▶ [TASKS TO PERFORM]:
(1) Translate this sentence from the article on Rockefeller climate funding below into Spanish: "He said climate change was unknown when Rockefeller started the oil business."
(2) Please extend the article on Rockefeller climate funding below, picking up right after its final sentence.

▶ [DOCUMENT EXCERPT]:
— BEGIN —

As managing director for the Rockefeller Foundation's Power & Climate team, Curtin will lead programs to reduce the use of coal-fired power in Asia and speed deployment of battery storage for renewable energy on electric grids. Other projects will include renewable energy mini-grids in developing countries, climate-smart infrastructure, and nature-based solutions for carbon removal and climate resilience. The new strategy will direct about 75 percent of the group's grants over the coming five years into climate action, all of it funded by a fortune that sprang from oil wellheads.

"I see the Foundation's $1 billion climate solutions commitment as entirely consistent with John D. Rockefeller, Sr.'s philanthropic ideals," Rockefeller family member Daniel Growald told Newsweek in an email exchange.

Growald is a great-great grandson of John D. Rockefeller, Sr. and works in clean energy investment and entrepreneurship. He said climate change was unknown when Rockefeller started the oil business. Now that we know fossil fuels have "placed humanity on a collision course," he said, it makes sense to direct the family wealth into solving problems that come from oil extraction.

"Rather than being somehow wrong for money earned from oil to be used to fund a world beyond oil, it's what we should hope to see more of in society: That successive generations use their resources to correct harms only recently brought to awareness, and we evolve our goals in step with our consciousness," Growald wrote.

Newsweek spoke with representatives of the three major Rockefeller philanthropies and some of their high-profile grant recipients about the ways that this historic fossil fuel fortune can help bring about a cleaner energy future, even when it means confronting the oil giant that grew from John D. Rockefeller's business.

— END —

▶ [DATA BLOCK]:

— BEGIN —

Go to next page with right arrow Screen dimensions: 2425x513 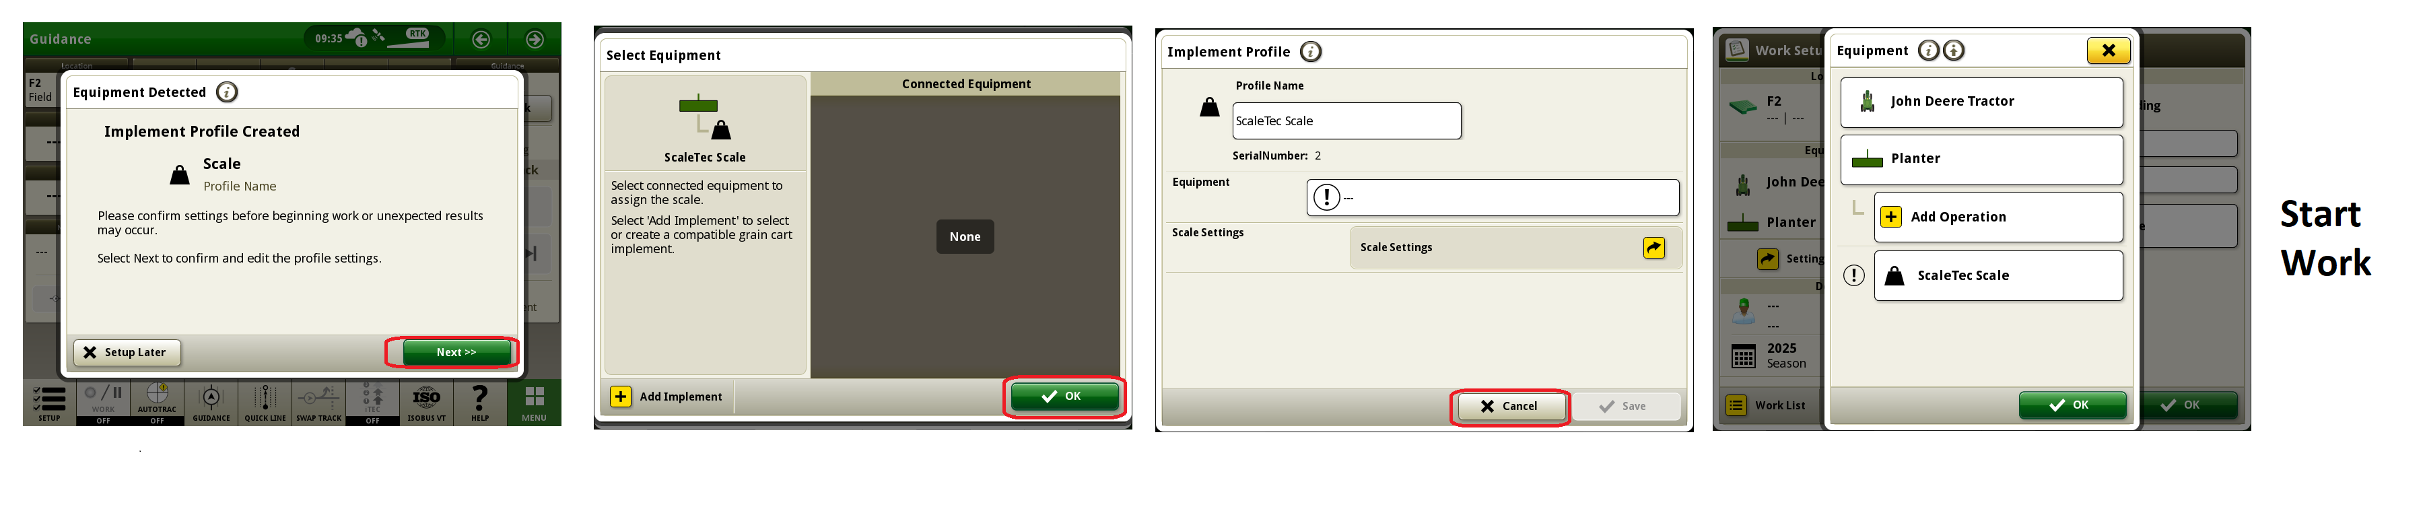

— END —

▶ [RESPONSE LIST]:
(1) Dijo que el cambio climático era desconocido cuando Rockefeller comenzó el negocio petrolero.

(2)
Tackling Exxon

John D. Rockefeller, Sr. started Standard Oil in 1870 and at one point controlled roughly 90 percent of oil production in the U.S., becoming one of the world's richest people.

The U.S. Supreme Court ruled in 1911 that Standard's monopoly power violated antitrust law, and the company broke into several smaller ones. In 1972, one of those companies became Exxon and in 1999 Exxon merged with another Standard spin-off, Mobil Oil. Today, Exxon Mobil is the world's largest publicly traded oil company with $413 billion in total revenue last year, an increase of nearly 45 percent from the previous year.

Rockefeller established the foundation that bears his name with a $100 million endowment. His children and grandchildren started other charitable groups, including the Rockefeller Brothers Fund in 1940 and the Rockefeller Family Fund in 1967.

All three of those philanthropic organizations are now engaged in large-scale climate action campaigns, and some of that work challenges Exxon Mobil.

"It was certainly, from my perspective, an act of courage to go directly at the source of the family's wealth, but it also came from a sense of responsibility," Rockefeller Family Fund Director Lee Wasserman told Newsweek.

Exxon Mobil, perhaps more than any other oil company, has come under criticism not only for its greenhouse gas emissions but due to revelations about what the company knew about the impacts those emissions would have. That information is now public thanks, in part, to the Rockefeller family.

"They have, I think, a particularly important sense of standing to call out the company and the horrific conduct that they've been engaged in now for all these decades," Wasserman said.

Scholarship supported by the Rockefeller Family Fund helped to disclose how Exxon kept secret its own internal science on the coming effects of climate change and worked to obfuscate public knowledge about climate change.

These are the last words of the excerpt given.